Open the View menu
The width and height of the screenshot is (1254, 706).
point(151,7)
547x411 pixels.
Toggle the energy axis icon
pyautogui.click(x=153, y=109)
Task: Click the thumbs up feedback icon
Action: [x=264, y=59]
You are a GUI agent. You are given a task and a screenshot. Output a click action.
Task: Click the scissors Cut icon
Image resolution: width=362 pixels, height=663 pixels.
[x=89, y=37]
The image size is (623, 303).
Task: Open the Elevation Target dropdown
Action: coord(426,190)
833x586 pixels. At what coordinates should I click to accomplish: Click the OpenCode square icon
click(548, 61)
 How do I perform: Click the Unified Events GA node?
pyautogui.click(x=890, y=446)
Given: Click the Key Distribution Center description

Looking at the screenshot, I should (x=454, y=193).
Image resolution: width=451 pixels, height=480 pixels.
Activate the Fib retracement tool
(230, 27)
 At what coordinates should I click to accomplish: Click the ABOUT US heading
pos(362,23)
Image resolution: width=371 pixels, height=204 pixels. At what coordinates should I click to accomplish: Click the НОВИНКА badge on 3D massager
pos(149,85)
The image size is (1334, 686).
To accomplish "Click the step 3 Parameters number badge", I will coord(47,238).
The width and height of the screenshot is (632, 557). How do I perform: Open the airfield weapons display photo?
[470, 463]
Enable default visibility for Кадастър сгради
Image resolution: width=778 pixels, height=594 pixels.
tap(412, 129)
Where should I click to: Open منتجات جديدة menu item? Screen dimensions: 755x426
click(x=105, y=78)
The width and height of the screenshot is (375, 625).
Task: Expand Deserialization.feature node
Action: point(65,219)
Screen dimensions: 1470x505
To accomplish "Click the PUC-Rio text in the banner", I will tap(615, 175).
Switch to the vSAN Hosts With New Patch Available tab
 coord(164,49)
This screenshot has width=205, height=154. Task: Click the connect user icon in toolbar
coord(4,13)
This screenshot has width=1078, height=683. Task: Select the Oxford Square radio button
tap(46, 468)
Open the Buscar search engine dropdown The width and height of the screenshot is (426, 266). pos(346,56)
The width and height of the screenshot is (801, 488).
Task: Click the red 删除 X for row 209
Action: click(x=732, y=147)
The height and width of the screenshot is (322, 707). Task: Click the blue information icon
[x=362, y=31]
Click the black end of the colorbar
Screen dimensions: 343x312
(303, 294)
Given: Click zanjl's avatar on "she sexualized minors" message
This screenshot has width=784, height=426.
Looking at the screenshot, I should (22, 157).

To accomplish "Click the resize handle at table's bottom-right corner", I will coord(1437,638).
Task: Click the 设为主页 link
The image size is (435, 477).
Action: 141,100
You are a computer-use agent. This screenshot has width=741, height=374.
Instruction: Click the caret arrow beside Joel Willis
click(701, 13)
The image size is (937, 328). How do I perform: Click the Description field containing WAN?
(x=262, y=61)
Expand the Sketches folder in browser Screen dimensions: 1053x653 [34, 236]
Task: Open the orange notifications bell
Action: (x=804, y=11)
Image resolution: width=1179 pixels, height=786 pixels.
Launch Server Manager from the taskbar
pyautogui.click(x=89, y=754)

============

◆ PROMPT
Copy every single line of the material above that holds "agent".

◆ PROBLEM SOLUTION
You are a GUI agent. You are given a task and a screenshot. Output a click action.
You are a computer-use agent. This screenshot has width=741, height=374.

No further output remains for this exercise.